What to do:
Starting at the line that contains "You are a GUI", reproduce only the lines through the end of the data, exactly, including both the first and the last; skip the pictures.

((

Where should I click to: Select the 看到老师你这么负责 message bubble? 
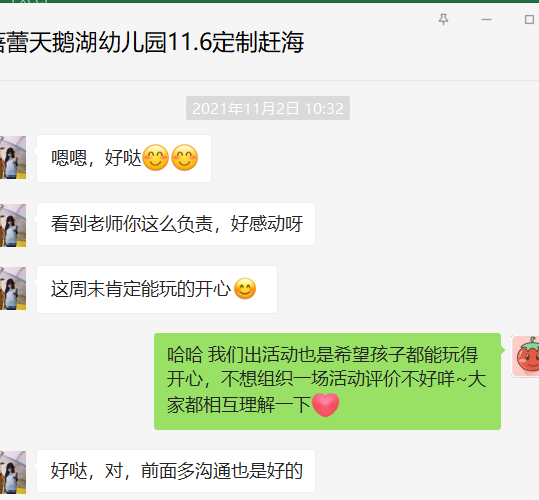(176, 224)
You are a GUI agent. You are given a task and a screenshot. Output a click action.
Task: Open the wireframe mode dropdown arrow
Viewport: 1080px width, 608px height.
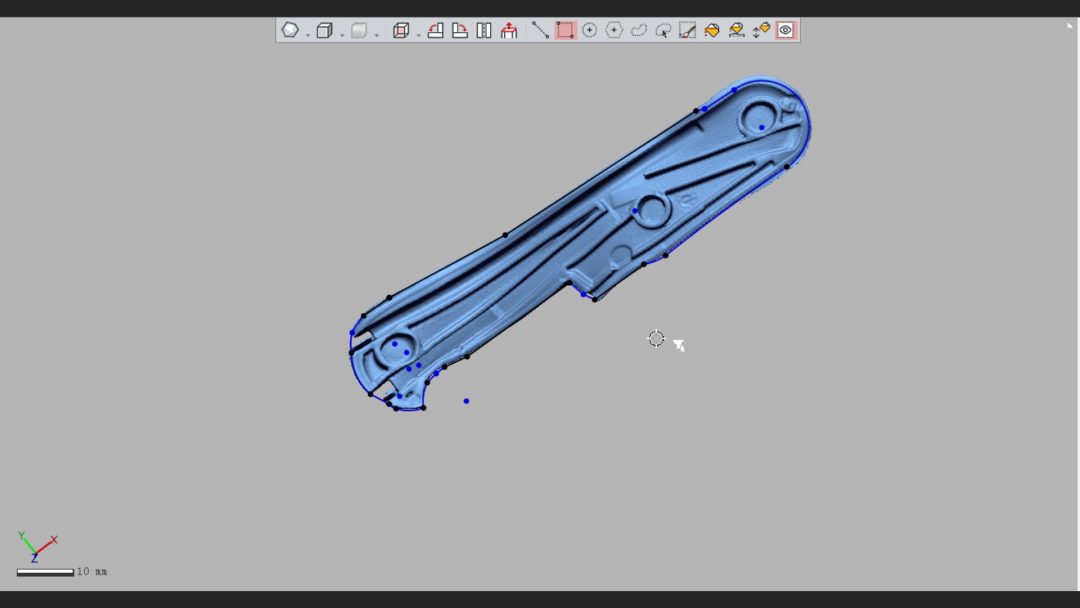point(417,32)
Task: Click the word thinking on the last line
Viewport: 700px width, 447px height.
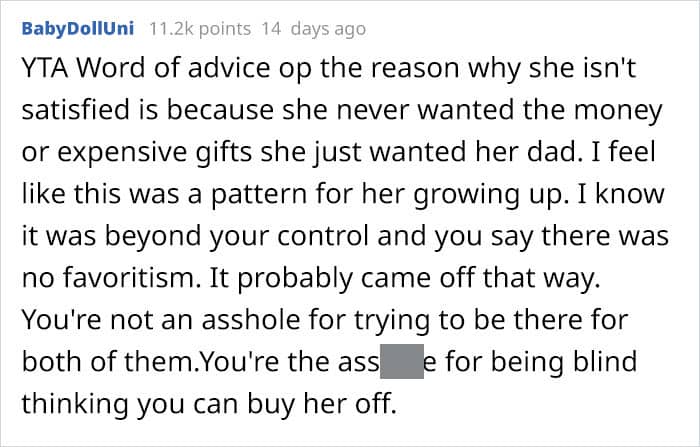Action: pos(74,404)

))

Reply to the task:
You are a GUI agent. You are given a task and a screenshot. Output a click action.
Task: Open the wireframe mode dropdown arrow
Viewport: 1080px width, 608px height.
point(417,32)
Task: Click the word thinking on the last line
Viewport: 700px width, 447px height.
Action: pos(74,404)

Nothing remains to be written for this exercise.